Evangelismo e igrejas na China continuam fortalecidas

Igreja na China continua em crescimento

Atualizado: Sexta-feira, 14 Dezembro de 2012 as 8:02

Em março de 2013 Xi Jinping e Li Keqiang assumem oficialmente como presidente e primeiro-ministro da China, respectivamente. O que muda para milhões de cristãos que fazem parte do movimento da igreja doméstica no país?

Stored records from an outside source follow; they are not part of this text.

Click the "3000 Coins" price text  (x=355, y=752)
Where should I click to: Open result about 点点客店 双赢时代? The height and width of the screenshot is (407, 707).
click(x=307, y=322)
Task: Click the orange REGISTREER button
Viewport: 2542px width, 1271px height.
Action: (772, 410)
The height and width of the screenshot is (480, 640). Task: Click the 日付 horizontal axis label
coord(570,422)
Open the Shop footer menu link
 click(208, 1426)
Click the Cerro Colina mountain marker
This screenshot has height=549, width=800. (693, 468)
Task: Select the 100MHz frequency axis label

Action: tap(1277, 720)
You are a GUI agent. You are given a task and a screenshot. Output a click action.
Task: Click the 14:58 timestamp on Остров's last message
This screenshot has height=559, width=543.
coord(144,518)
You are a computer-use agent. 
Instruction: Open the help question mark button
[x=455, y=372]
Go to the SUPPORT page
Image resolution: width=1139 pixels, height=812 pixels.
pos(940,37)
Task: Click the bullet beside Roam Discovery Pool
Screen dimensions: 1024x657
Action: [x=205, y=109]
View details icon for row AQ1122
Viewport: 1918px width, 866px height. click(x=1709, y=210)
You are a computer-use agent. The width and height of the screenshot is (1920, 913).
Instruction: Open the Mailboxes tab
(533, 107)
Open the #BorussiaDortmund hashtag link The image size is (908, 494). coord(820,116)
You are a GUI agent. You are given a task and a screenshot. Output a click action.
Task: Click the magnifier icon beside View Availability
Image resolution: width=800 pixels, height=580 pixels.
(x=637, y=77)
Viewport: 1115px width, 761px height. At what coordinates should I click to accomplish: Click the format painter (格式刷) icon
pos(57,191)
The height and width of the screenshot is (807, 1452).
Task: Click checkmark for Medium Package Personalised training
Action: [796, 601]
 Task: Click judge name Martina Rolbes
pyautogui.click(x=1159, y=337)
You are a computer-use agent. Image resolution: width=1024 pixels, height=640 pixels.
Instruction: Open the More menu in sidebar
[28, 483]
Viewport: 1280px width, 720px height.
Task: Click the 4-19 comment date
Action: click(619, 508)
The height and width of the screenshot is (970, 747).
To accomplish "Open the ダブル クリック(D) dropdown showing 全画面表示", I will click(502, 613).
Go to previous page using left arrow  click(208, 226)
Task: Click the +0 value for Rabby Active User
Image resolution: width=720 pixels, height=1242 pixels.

Segundo a missão Portas Abertas, há pouco espaço para qualquer mudança significativa repentina na política da China. O que mais se espera de uma nova liderança é que mantenha a continuidade, já que todas as alterações políticas essenciais - com planejamento de longo prazo - são tomadas por consenso, e, portanto, nenhum indivíduo tem o poder de tomar uma decisão importante isoladamente.

 
No que diz respeito à liberdade religiosa, é provável que a atitude do governo chinês quanto ao crescimento "sem controle" de igrejas casa se mantenha inalterada nos próximos anos. O movimento é composto por igrejas "não-oficiais" que operam fora das áreas controladas pelo governo, como o Movimento Patriótico das Três Autonomias e o Conselho Cristão da China.
 
Ryan Morgan, gerente regional para o Sudeste Asiático do International Christian Concern, disse: "Nossa única escolha é adorar de forma ilegal e enfrentar a ameaça de assédio, detenção, tortura e prisão. Dezenas de milhões de cristãos na China sofrem com isso hoje. No entanto, as igrejas chinesas parecem ser fortes o suficiente para continuarem a crescer tanto em número quanto em profundidade espiritual em face à perseguição."